From the entries below, reproduce exactly the line containing "This screenshot has height=561, width=1568.", the line containing "Viewport: 1420px width, 491px height.", and every line in between, with nothing added.

========

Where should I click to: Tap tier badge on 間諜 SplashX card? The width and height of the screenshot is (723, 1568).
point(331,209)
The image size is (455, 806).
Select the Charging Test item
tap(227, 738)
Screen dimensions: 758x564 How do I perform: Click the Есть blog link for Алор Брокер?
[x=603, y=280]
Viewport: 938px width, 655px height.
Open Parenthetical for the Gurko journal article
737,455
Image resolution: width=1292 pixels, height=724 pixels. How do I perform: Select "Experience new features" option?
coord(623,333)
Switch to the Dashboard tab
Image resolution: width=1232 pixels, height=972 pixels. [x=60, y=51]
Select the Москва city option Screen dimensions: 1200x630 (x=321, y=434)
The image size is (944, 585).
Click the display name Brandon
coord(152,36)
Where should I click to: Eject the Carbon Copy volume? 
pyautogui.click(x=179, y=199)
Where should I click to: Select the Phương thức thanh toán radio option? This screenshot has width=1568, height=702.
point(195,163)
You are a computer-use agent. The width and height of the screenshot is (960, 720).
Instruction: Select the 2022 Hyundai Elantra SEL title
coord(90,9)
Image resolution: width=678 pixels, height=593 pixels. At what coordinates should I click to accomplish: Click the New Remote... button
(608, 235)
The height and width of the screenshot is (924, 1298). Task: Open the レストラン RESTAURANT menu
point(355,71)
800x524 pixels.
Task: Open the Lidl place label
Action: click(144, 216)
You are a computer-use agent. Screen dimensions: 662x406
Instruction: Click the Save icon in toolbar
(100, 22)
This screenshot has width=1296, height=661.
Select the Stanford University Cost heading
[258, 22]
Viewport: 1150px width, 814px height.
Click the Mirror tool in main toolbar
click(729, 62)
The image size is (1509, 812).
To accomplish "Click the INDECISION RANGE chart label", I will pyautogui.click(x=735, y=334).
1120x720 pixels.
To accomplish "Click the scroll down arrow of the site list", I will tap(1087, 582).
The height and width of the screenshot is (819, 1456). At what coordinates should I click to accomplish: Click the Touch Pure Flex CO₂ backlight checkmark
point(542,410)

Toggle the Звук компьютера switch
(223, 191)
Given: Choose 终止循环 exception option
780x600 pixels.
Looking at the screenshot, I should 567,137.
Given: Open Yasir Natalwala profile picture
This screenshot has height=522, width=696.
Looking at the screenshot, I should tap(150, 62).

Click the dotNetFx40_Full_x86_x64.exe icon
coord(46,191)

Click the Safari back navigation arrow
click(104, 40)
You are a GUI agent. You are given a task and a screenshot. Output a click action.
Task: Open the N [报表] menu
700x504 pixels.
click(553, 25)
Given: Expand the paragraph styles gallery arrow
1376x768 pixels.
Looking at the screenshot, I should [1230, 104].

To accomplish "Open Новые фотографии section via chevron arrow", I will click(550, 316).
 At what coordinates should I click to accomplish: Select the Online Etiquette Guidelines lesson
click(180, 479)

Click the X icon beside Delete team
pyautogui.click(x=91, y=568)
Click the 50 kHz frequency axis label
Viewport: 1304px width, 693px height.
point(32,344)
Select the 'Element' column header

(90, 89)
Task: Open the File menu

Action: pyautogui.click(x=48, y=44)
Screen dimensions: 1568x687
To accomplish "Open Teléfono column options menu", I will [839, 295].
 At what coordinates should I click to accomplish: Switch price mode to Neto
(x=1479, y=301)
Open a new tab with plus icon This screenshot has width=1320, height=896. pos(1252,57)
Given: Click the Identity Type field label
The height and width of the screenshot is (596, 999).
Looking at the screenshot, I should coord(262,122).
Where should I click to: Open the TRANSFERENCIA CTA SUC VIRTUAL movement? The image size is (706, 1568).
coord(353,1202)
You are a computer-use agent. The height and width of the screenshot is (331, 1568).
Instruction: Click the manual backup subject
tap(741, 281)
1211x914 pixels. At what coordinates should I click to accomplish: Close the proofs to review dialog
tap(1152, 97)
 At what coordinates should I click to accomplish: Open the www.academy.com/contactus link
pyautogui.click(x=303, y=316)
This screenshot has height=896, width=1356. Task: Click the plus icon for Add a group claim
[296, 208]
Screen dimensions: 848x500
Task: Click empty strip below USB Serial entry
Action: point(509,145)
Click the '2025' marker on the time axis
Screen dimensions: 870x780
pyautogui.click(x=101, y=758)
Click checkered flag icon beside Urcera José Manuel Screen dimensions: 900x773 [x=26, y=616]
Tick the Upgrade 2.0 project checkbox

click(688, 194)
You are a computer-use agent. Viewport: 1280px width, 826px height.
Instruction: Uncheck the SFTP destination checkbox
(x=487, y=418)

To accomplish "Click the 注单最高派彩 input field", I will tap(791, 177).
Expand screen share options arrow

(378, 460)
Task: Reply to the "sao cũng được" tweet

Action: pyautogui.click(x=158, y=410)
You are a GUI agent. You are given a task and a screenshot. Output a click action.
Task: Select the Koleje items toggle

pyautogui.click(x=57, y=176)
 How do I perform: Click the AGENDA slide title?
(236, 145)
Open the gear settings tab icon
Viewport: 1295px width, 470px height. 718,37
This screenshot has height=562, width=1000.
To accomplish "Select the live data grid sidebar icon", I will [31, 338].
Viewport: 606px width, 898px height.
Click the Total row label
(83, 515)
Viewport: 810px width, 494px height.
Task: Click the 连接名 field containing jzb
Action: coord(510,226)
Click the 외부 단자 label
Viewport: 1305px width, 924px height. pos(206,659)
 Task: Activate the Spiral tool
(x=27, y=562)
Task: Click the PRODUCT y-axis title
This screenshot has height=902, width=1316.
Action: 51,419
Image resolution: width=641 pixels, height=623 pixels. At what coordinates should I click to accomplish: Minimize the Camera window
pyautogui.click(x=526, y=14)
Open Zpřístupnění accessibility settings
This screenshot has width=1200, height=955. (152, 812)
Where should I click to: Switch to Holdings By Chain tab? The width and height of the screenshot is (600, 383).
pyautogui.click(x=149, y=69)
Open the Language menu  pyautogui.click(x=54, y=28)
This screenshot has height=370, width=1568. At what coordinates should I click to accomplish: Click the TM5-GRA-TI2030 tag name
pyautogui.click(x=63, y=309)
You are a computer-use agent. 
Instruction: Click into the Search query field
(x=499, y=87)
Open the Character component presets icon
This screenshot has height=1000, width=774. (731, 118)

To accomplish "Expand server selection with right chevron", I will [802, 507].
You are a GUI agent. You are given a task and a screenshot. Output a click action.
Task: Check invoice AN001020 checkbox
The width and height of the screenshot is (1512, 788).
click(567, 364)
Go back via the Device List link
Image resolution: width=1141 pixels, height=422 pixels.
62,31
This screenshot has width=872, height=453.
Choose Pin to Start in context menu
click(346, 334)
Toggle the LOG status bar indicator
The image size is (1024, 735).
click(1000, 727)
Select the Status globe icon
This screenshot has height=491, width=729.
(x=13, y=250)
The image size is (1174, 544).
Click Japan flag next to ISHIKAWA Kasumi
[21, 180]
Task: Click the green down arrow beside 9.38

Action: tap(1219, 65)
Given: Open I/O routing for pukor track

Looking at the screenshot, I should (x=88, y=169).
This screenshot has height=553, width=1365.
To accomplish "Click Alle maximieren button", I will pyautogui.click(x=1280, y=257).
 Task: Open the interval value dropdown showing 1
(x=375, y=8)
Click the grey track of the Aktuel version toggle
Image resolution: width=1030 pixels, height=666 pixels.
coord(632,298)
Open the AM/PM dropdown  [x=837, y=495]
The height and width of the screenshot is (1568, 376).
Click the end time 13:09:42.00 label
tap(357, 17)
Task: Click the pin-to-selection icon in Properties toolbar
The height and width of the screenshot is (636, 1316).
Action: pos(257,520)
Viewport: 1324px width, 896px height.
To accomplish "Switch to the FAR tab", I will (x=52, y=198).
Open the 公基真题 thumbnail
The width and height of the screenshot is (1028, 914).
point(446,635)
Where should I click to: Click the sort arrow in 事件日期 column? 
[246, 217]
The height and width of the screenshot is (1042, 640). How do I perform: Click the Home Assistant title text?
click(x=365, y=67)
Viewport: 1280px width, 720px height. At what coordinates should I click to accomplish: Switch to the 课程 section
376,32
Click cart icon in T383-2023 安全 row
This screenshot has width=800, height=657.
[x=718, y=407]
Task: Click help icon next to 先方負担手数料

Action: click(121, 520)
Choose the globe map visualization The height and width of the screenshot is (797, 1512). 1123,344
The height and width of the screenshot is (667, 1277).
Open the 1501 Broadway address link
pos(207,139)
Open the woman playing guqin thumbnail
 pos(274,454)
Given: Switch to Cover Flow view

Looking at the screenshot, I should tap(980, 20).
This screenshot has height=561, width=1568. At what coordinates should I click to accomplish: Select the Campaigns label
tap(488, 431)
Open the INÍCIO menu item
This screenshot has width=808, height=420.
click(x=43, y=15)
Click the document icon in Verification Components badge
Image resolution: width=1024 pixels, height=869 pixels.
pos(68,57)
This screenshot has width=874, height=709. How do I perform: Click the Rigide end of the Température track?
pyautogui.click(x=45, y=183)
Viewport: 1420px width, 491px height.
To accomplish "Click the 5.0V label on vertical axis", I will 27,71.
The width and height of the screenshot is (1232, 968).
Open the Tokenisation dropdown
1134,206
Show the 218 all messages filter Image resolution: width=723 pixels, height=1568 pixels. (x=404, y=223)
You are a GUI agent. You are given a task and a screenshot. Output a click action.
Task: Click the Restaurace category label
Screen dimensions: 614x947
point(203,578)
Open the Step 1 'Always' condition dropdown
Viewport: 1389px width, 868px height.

========

▶ **The answer**
This screenshot has height=561, width=1568. At what coordinates should I click to accomplish: Select the Campaigns label
tap(488, 431)
Open the INÍCIO menu item
This screenshot has width=808, height=420.
click(x=43, y=15)
Click the document icon in Verification Components badge
Image resolution: width=1024 pixels, height=869 pixels.
pos(68,57)
This screenshot has width=874, height=709. How do I perform: Click the Rigide end of the Température track?
pyautogui.click(x=45, y=183)
Viewport: 1420px width, 491px height.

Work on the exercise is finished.